Begin typing your search above and press return to search.
Volume: 17 Issue: 5 October 2019

FULL TEXT

CASE REPORT
Afibrinogenemia Acquired by Liver Transplant

Liver transplant is a life-saving procedure in patients with end-stage liver disease. However, this procedure may be associated with transmission of various deficiencies of proteins synthesized by the liver. Factor I (fibrinogen) deficiency is one of the rare inherited coagulation disorders with an extremely low risk of transmission by liver transplant. We report a case of a patient with no inherited coagulation disorders but who demonstrated disturbance of fibrinogen after liver transplant.
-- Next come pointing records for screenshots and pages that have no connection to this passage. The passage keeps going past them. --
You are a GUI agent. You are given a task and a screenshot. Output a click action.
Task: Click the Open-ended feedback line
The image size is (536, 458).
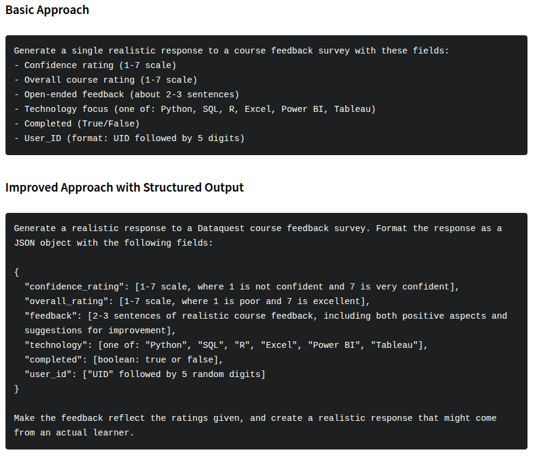pyautogui.click(x=126, y=94)
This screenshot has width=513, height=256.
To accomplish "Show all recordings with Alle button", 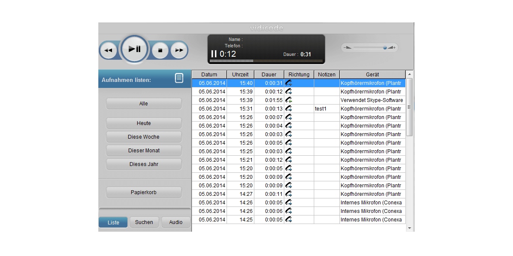I will (144, 104).
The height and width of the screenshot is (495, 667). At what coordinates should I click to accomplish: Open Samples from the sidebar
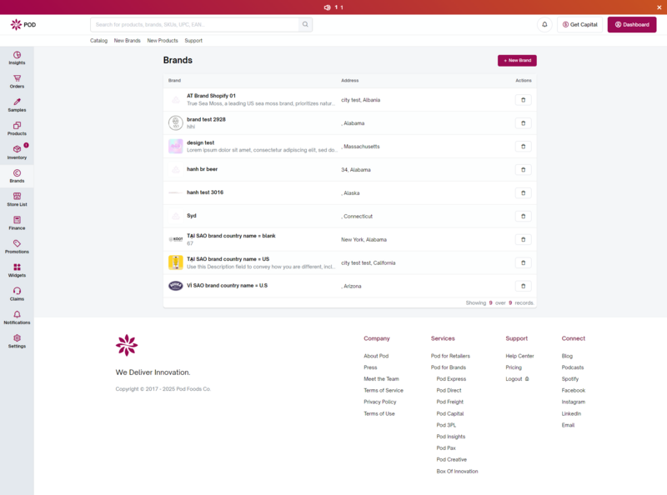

This case highlights the ever-present risk of donor-to-recipient disease transmission during transplant and emphasizes the difficulty in procuring organs from donors in which standard blood tests are insufficient to determine the likelihood of this event.


Key words : Blood coagulation disorders, Fibrinogen, Inherited transmission

Introduction

The liver donor was a 34-year-old nullipara woman who was declared brain dead after spontaneous intracranial hemorrhage. Her past medical history was mainly unknown. The donor’s laboratory tests on admission showed prothrombin time of 17.3 seconds (normal range, 11-13 s), internationalized normalized ratio (INR) of 1.62, activated partial thromboplastin time of 32 seconds, and a normal platelet count, hemoglobin, and other routine tests. Ultrasonographic examination of the donor’s abdomen before organ procurement showed liver having normal parenchymal echogenicity without pathologic lesions. In addition, the donor’s pre-transplant biopsy did not reveal any pathologic findings, such as marked steatohepatitis, fibrosis, necrosis, or malignancy. Figure 1 shows histology of the liver taken by needle biopsy on the day of organ procurement.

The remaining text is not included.